Bilişim sistemlerinin kullanılması hırsızlık ve dolandırıcılık suçları bakımından verilecek cezayı arttıran nitelikli hal olarak kabul edilmiştir. İnternet üzerinden işlenen suçlarda son zamanlarda büyük bir artış bulunmaktadır. Devamlı gelişen teknoloji nedeniyle internet dolandırıcılığının bu kadar yaygınlaşması sonucunda işlenen suç miktarı oldukça fazladır. Para veya parasal anlamda ekonomik değeri bulunan bir değerin mağdurdan bilişim yoluyla alınması halinde bilişim sistemlerinin kullanılması suretiyle hırsızlık ve dolandırıcılık suçları meydana gelmektedir. Bu suçlar çoğunlukla bankacılık uygulamaları, çeşitli ödeme araçları, sosyal medya, sahte site ve linkler üzerinden işlenmektedir.
Bilişim yoluyla işlenen suçlar kanundaki ceza miktarları göz önüne alındığında her vatandaşın dikkat etmesi gereken suçlardır. Soruşturma ve yargılama süreci titizlikle uzman bir avukat yardımıyla yürütülmelidir. Suçu işleyen gerçek kişilerin doğru şekilde tespit edilememesi nedeniyle ip adresi veya telefon numarası üzerinden sanık olarak yargılanmak günümüzde herkesin başına gelebilecek bir durumdur. Teknolojiyi kullanırken bilinçli ve dikkatli olmak, dolandırıcılıktan şüphelendiğiniz takdirde avukata danışmak veya dolandırıcılığa uğramanız halinde bu kişiler hakkında adli süreçleri başlatmak size bilişim yoluyla işlenen suçlar açısından doğabilecek zararlardan önemli ölçüde koruma sağlamaktadır.

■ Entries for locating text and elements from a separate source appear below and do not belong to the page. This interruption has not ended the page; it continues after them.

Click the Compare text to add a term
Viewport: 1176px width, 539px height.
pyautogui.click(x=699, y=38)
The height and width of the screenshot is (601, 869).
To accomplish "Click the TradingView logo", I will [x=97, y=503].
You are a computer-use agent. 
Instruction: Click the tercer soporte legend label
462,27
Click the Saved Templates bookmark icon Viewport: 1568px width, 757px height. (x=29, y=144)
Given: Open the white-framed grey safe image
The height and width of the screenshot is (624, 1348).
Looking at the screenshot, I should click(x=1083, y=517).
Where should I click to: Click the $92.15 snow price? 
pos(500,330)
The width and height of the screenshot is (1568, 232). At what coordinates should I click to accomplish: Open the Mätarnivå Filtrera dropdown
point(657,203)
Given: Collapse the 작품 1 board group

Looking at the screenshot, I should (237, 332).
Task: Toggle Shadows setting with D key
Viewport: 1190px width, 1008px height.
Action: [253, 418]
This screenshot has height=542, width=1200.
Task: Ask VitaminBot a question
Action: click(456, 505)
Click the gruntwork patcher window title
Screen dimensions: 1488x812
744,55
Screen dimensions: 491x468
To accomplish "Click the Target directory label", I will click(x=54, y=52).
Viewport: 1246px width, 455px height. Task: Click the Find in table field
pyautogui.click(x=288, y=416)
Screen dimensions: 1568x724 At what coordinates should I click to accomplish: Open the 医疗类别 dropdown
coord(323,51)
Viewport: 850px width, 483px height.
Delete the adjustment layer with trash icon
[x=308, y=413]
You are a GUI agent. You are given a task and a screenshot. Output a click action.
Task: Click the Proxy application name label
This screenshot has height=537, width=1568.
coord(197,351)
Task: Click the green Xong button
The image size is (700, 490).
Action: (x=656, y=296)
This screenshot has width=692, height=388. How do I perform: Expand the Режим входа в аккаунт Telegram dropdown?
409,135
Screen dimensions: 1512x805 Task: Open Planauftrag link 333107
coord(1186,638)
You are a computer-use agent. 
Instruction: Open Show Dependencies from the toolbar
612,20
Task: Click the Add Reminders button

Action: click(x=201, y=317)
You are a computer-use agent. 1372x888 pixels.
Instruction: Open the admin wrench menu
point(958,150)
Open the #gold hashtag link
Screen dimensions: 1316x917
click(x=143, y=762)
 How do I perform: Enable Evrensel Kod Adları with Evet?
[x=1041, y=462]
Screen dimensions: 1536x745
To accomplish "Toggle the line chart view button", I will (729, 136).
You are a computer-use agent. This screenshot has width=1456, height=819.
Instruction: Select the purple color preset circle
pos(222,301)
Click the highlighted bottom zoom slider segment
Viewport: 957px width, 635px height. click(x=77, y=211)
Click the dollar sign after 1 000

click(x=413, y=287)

Bilişim sistemi yoluyla bir kimseyi aldatmak, kandırmak suretiyle bir eylem gerçekleştiğinde dolandırıcılık suçu; rızası olmadan taşınır mal veya paranın başkası tarafından bulunduğu yerden başka bir yere aktarılması halinde hırsızlık suçu ortaya çıkmaktadır.
İçindekiler
- 1 Bilişim Sistemlerinin Kullanılması Suretiyle Hırsızlık Suçu
- 2 Bilişim Sistemlerinin Kullanılması Suretiyle Dolandırıcılık Suçu
- 3 Bilişim Sistemlerinin Kullanılması Suretiyle Hırsızlık ve Dolandırıcılık Suçlarında Verilen Hapis Cezası Para Cezasına Çevrilebilir Mi?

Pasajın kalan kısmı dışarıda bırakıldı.